[[ Excerpted records, beginning ]]

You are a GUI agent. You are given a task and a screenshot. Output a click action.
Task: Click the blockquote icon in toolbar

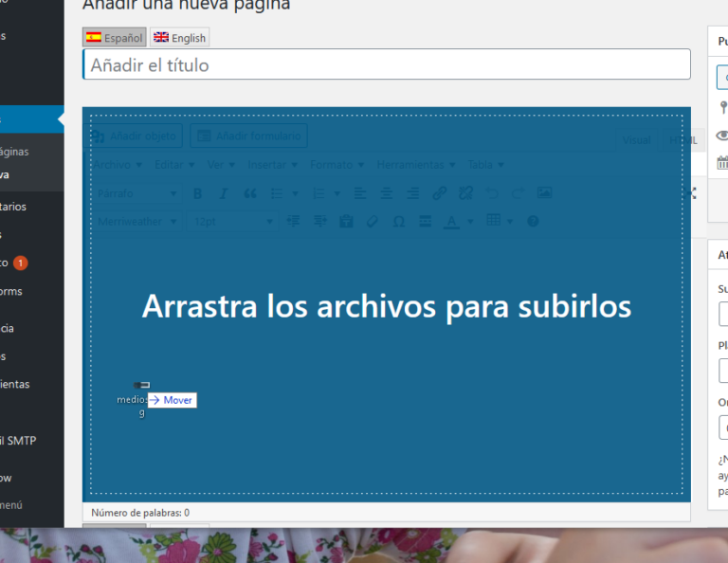[250, 193]
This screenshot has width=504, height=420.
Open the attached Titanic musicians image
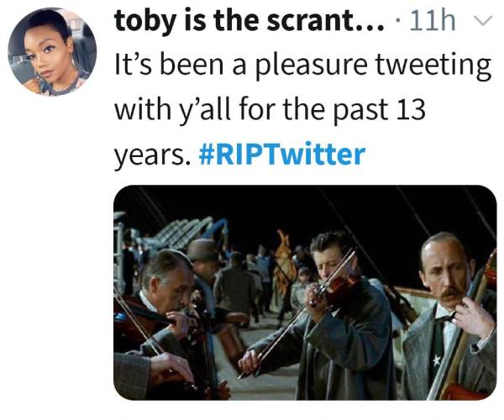click(x=304, y=292)
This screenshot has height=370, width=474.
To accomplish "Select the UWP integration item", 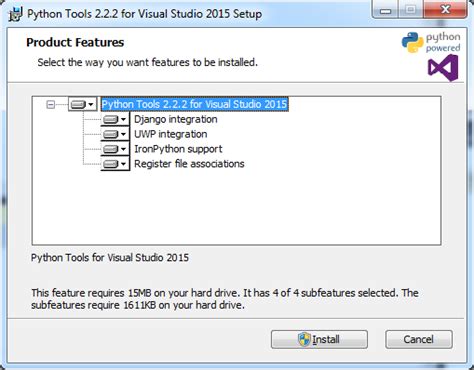I will [171, 134].

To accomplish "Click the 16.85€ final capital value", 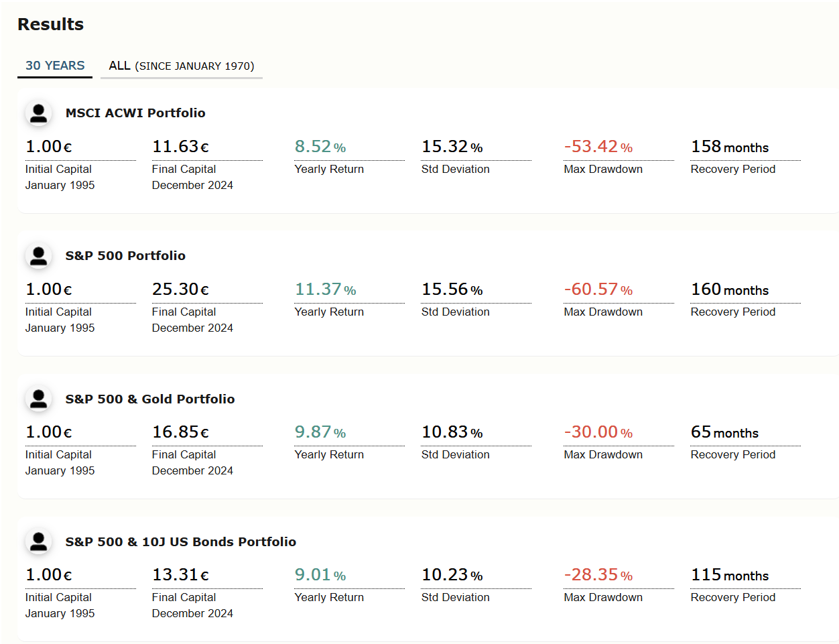I will click(180, 432).
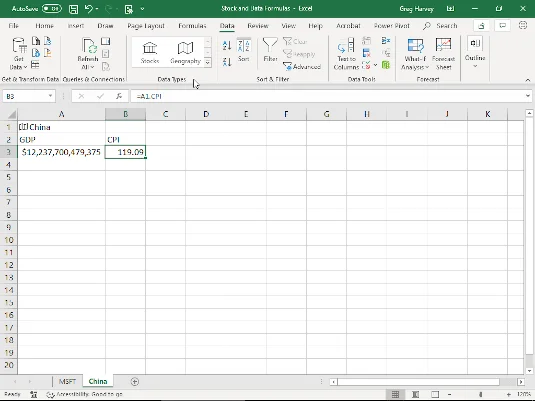Click the Save icon in title bar
Viewport: 535px width, 401px height.
(73, 9)
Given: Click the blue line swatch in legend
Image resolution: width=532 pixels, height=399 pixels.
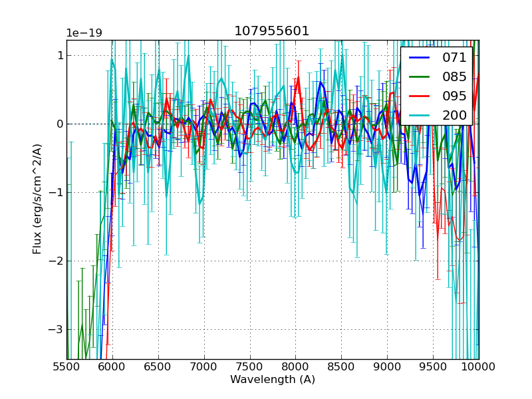Looking at the screenshot, I should click(x=420, y=58).
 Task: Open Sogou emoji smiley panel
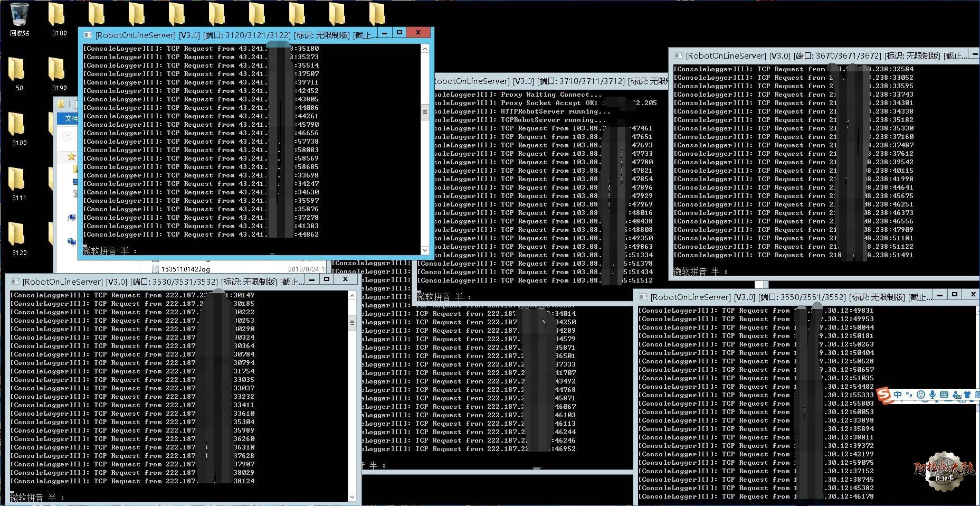click(921, 395)
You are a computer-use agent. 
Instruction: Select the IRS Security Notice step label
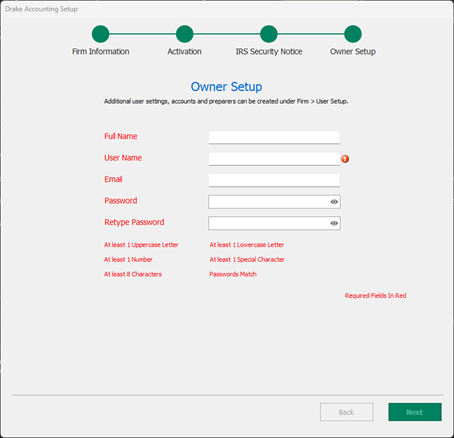(269, 52)
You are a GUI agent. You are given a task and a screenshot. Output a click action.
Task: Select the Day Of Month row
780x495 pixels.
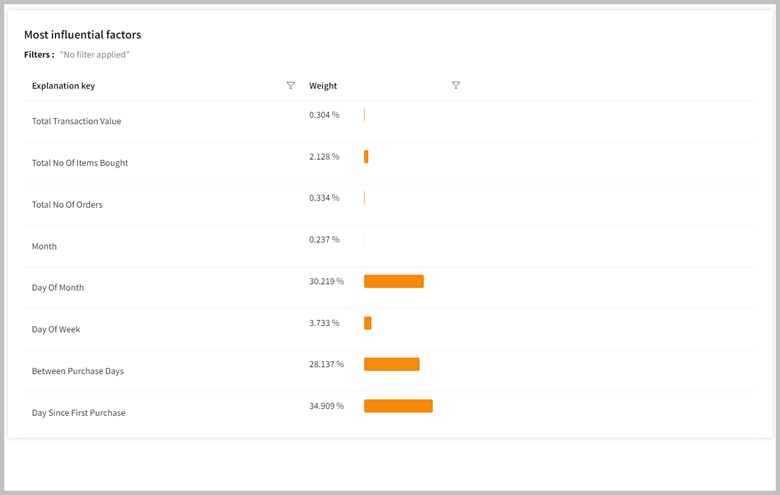coord(58,288)

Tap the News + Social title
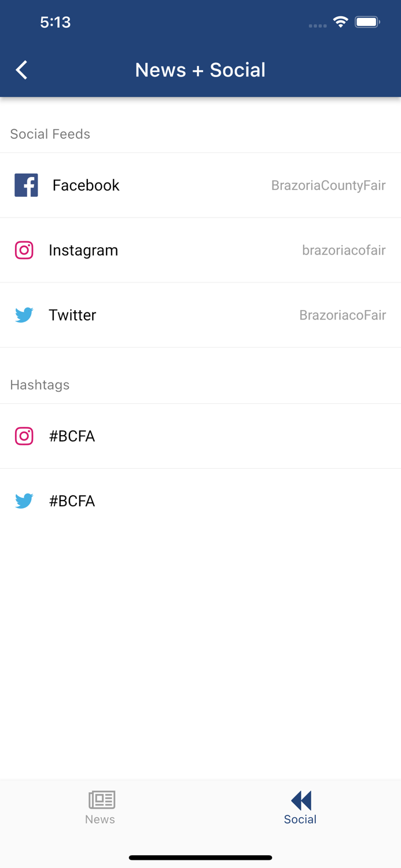200,70
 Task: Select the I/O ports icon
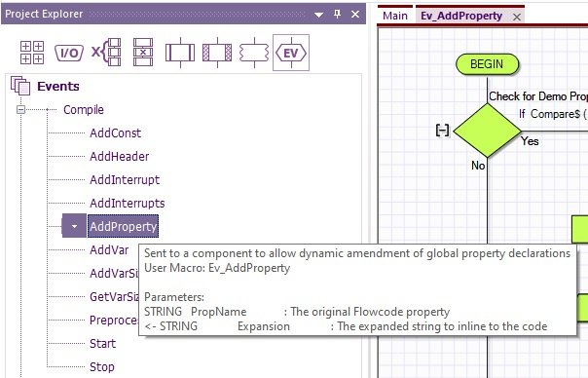(69, 53)
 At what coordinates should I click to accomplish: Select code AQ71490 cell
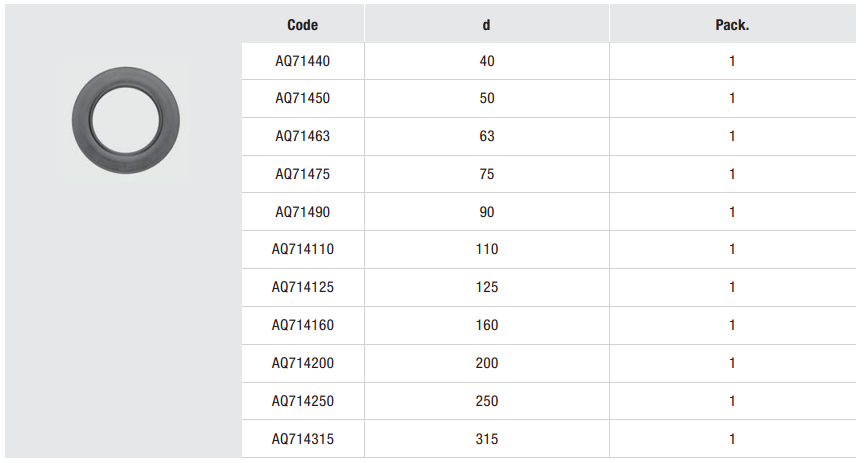[302, 212]
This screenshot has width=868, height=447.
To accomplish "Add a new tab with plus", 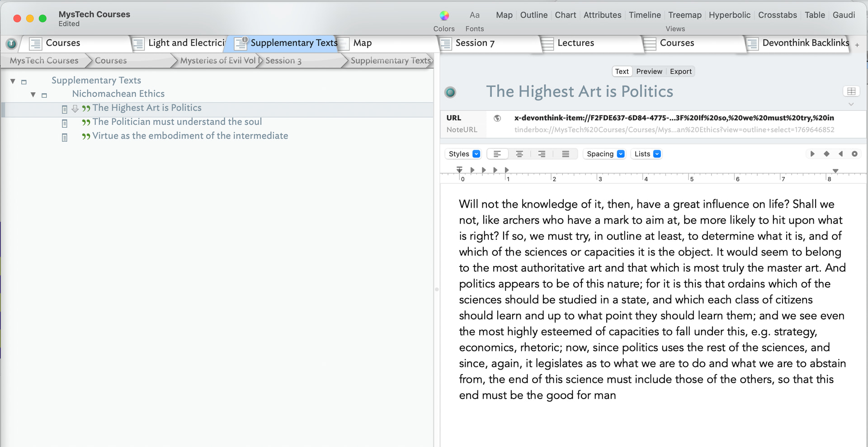I will (x=857, y=45).
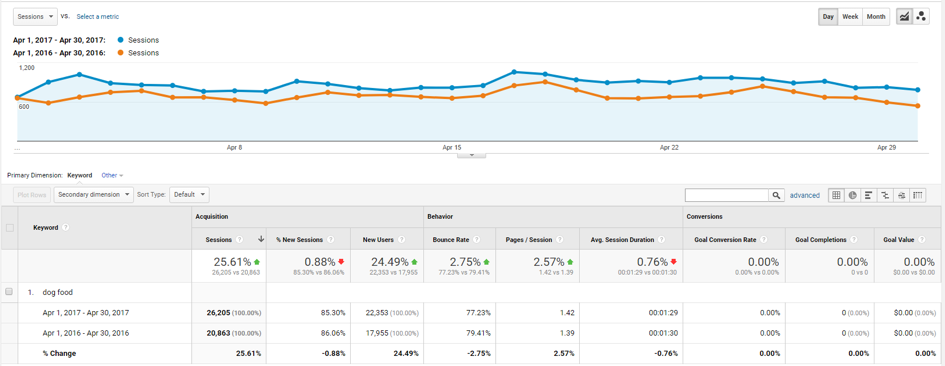The height and width of the screenshot is (366, 945).
Task: Open the advanced filter link
Action: click(x=805, y=195)
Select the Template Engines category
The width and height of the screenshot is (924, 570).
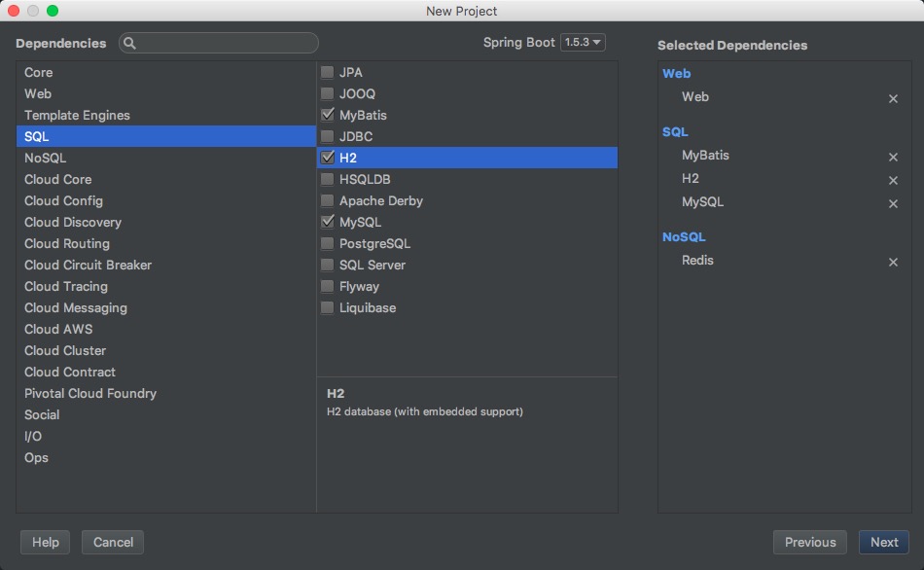coord(77,115)
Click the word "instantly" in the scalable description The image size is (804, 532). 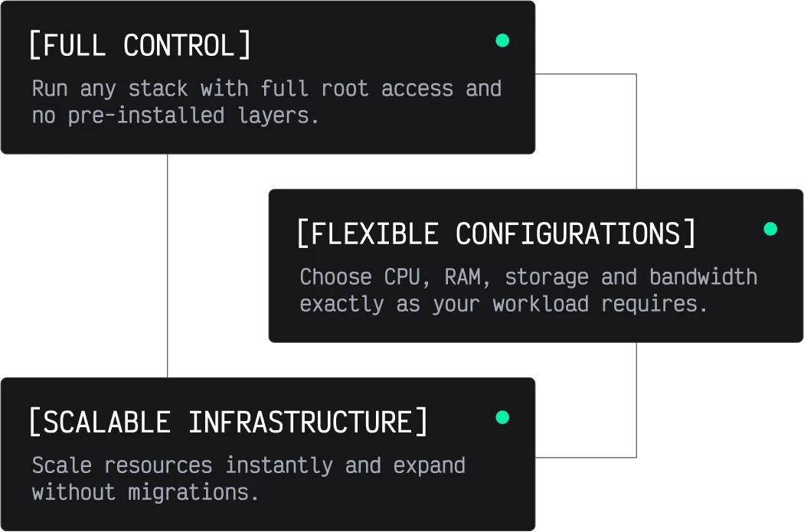[x=279, y=465]
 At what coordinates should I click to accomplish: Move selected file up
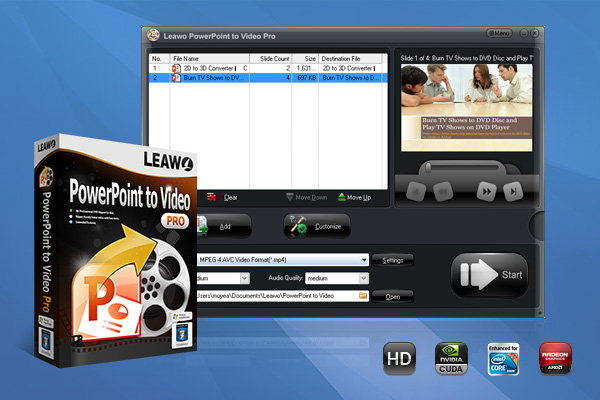[x=356, y=197]
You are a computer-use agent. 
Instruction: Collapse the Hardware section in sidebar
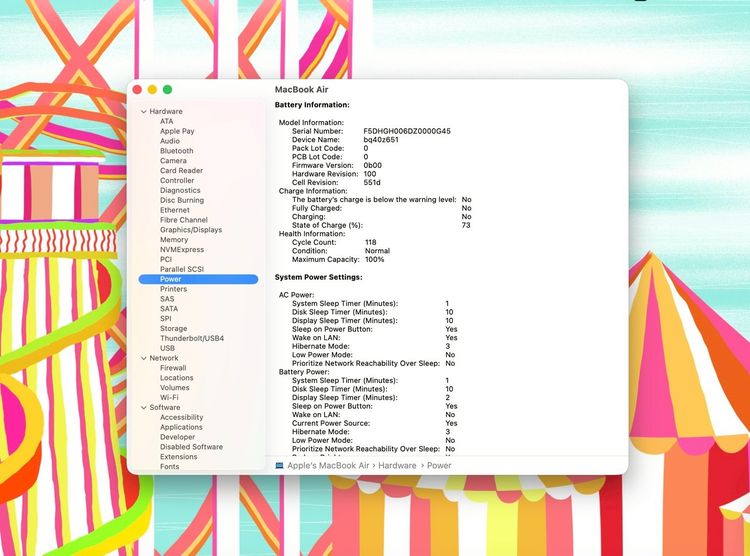click(144, 111)
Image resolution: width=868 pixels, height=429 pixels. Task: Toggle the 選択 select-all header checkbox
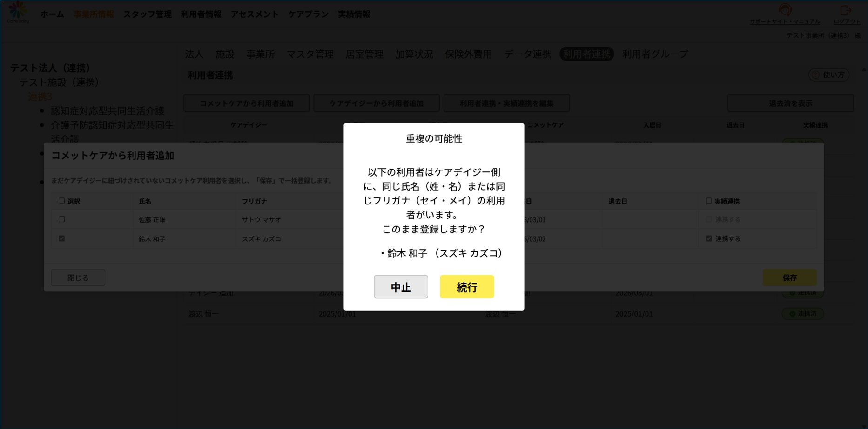click(61, 201)
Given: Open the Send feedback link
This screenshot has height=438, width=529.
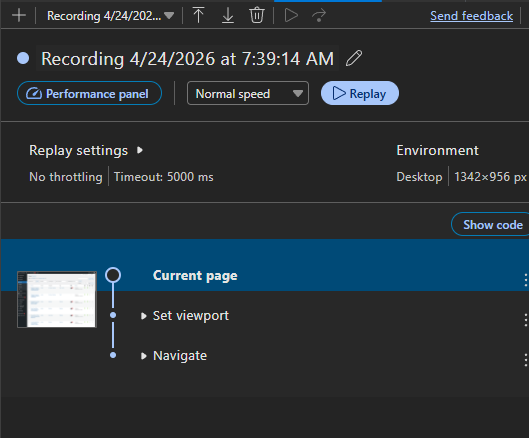Looking at the screenshot, I should [x=471, y=16].
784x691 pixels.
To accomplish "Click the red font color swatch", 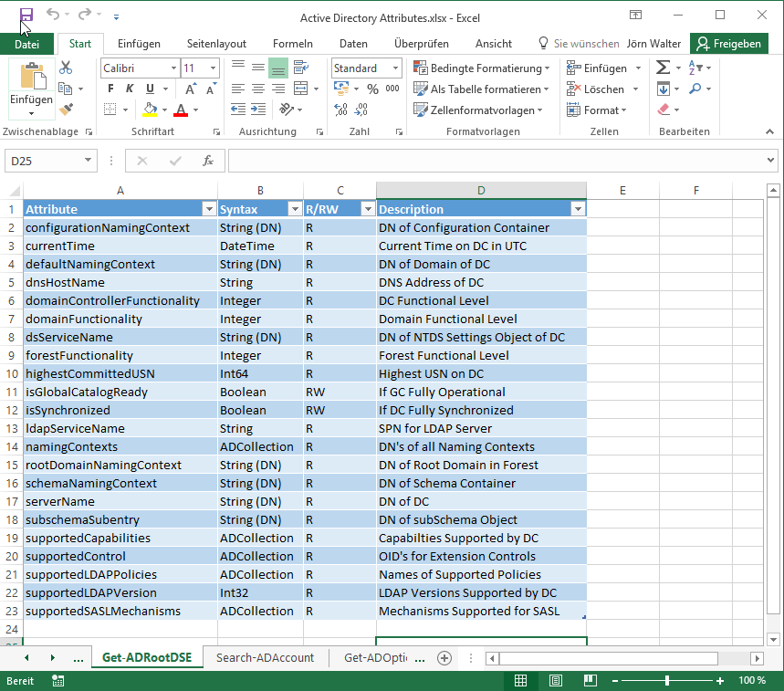I will point(180,110).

[[ Excerpted records, end ]]

For this exercise, set down the lines in the entries above from the one with "Task: Select the I/O ports icon" through the one with "This screenshot has width=868, height=447." exactly as written, without any pictures.

* **Solution**
 Task: Select the I/O ports icon
(69, 53)
 At what coordinates should I click to accomplish: Select code AQ71490 cell
[302, 212]
This screenshot has width=868, height=447.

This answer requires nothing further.